While Fraser and Caitlin’s loved ones at times express frustration towards their strange, unconventional love, there is a carefree joy in seeing Fraser and Caitlin develop at their own pace throughout the series. In a set of recurring overhead shots, we often find ourselves looking down at them in a dinghy, isolating them in their own microcosm and delicately capturing the sweet bond that sees her softness and his adventurous spirit gradually bleed into each other over time. Most significantly, we see both embrace an exploration of their gender identities, with Fraser helping Caitlin develop a masculine expression of herself that she feels is more authentic.

At times, Guadagnino finds that these moments of pure elation cannot simply be contained within a moving image though, and so he often makes the choice to freeze on joyful frames of spontaneous dances and significant haircuts, calling to mind Francois Truffaut’s use of the technique in his seminal coming-of-age film, The 400 Blows. These lively experimentations are small but effective stylistic touches, etching these still pictures into the memories of its characters, and formally tying in with the slow-motion action and long takes that similarly manipulate our perception of time.

Freeze frames lifting images out of time and etching them into our minds like nostalgic memories. It’s hard not to think of The 400 Blows.
A slow-motion food fight, playing with our perception of time – this period of Fraser’s life could go on forever.

Perhaps We Are Who We Are’s finest moments though arrive as a pair of shots in episodes 4 and 7, both of which track the camera for several minutes through a Russian manor where Fraser and his friends gather to party. The first is a joyful but bittersweet farewell for Craig who is about to be deployed the next morning, evolving into an unruly, uninhibited orgy. The second acts as a direct mirror to that, as we move through the destruction this same group of teenagers are now wreaking on the mansion out of grief for their deceased friend. A grand piano is rolled through a window, the kitchen is smashed up, and rain angrily beats down outside, marking an inevitable turn in this episodic story towards the darkness that awaits these characters in adulthood.

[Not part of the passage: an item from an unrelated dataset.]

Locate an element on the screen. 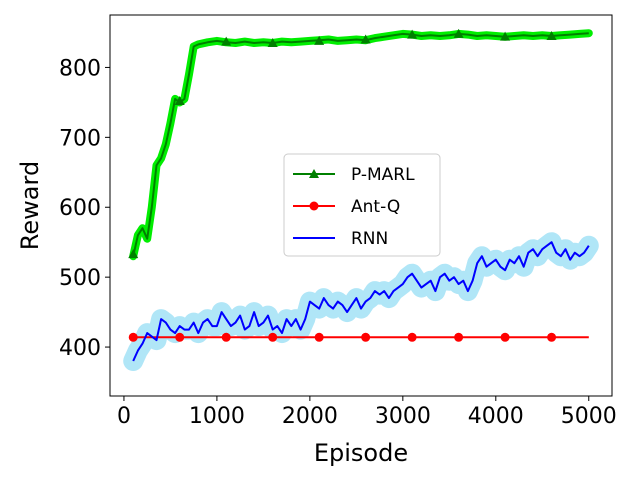  legend-marker-p-marl is located at coordinates (314, 174).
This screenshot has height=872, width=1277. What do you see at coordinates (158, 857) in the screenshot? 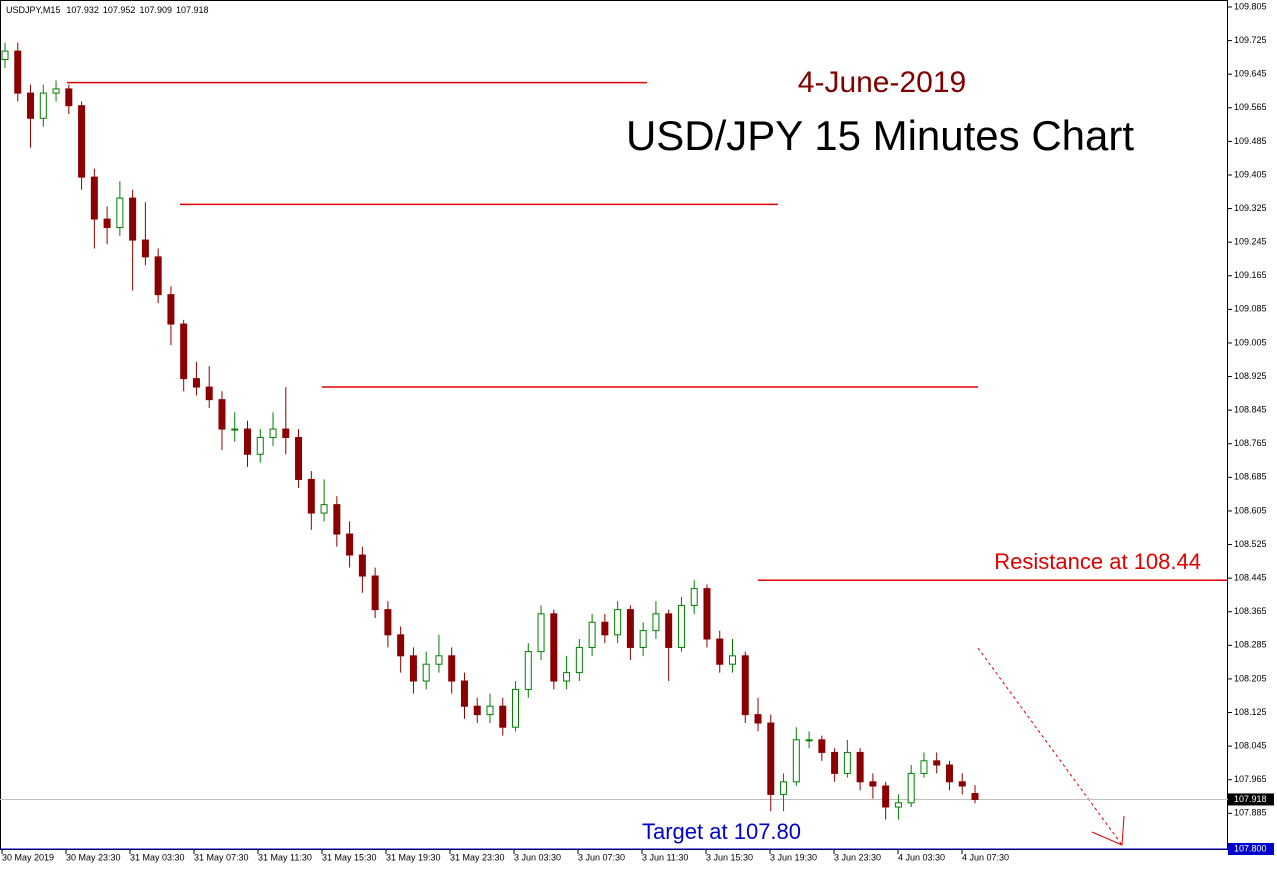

Wonderful form in the repetition of long takes set in the Russian manor – the first an orgy pouring out lust and excitement, the second unleashing huge amounts of rage and grief.

It is no coincidence that the terrorist attack on Craig’s convoy plays out in unison with Trump’s election win either. Such complicated emotions can’t be held off forever, and even the students at school aren’t quite sure what to say in counselling sessions that turn to controversial discussions of America’s foreign interventions, torturing enemy soldiers, and ill-timed facts about body bags being filled with rocks.

Perhaps the shagginess of Guadagnino’s storytelling can be attributed a little to his dealing with difficult subject matter, as his attempts at ambiguity often come off as uncertainty instead, leaving several loose threads hanging that he never returns to. With the final episode dedicated almost entirely to paying off on Fraser and Harper’s sweet relationship, we are left to wonder about their parents and friends who have all suffered in their own ways, and never quite find the same resolution. This sort of long-form filmmaking may not lend itself well to tightly constructed narrative arcs, but for Guadanigno’s complicated characters at least, We Are Who We Are’s gentle, wandering pace allows them all the time they need to peel back their inhibitions, discovering authentic self-expressions which might have some hope of flourishing hundreds of miles away from home.

The strongest composition of the series comes towards the end of the strongest episode of the series. Episode 4 is dedicated to Craig’s farewell before his deployment, and here Guadagnino sets his camera back to view the mess of bodies lying peacefully across the living room, framing a gorgeous sunrise in the background.